It’s a high bar in an industry that still has Rupert Murdoch kicking around, but billionaire Washington Post owner Jeff Bezos’s decision to scrap the editorial board’s endorsement of Vice President Kamala Harris is in many ways the most egregious corporate violations of editorial independence and the dignity of the news business in many, many decades.
It’s unclear why he did it, but I’d guess it had something with Donald Trump’s habit of weaponizing government against his personal enemies. In 2019, Amazon sued the federal government, alleging that Trump, pissed off at Bezos and spiteful to the core, intervened to deny the company a $10 billion Pentagon contract. Bezos, whose space company Blue Origin happened to meet with Trump today, was very likely trying to score points with the petty tyrant in case he wins next month’s election.
Bezos could have allowed his editorial board to warn Americans about the tyranny that Trump will pursue if he wins next month, but he decided to take the selfish route, protecting his own bottomless pockets. The incident itself isn’t exactly a surprise, but it will plant a bug in the minds of a public already distrustful of the media, living in their own algorithmic realities.

Exercise description: Repeat the commentary on Jeff Bezos and the Washington Post endorsement in full, word for word. The listing after this point is separate material, unrelated to the commentary on Jeff Bezos.

Data shown:
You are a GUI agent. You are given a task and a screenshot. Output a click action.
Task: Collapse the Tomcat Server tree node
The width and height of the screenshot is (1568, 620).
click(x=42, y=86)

Task result:
It’s a high bar in an industry that still has Rupert Murdoch kicking around, but billionaire Washington Post owner Jeff Bezos’s decision to scrap the editorial board’s endorsement of Vice President Kamala Harris is in many ways the most egregious corporate violations of editorial independence and the dignity of the news business in many, many decades.
It’s unclear why he did it, but I’d guess it had something with Donald Trump’s habit of weaponizing government against his personal enemies. In 2019, Amazon sued the federal government, alleging that Trump, pissed off at Bezos and spiteful to the core, intervened to deny the company a $10 billion Pentagon contract. Bezos, whose space company Blue Origin happened to meet with Trump today, was very likely trying to score points with the petty tyrant in case he wins next month’s election.
Bezos could have allowed his editorial board to warn Americans about the tyranny that Trump will pursue if he wins next month, but he decided to take the selfish route, protecting his own bottomless pockets. The incident itself isn’t exactly a surprise, but it will plant a bug in the minds of a public already distrustful of the media, living in their own algorithmic realities.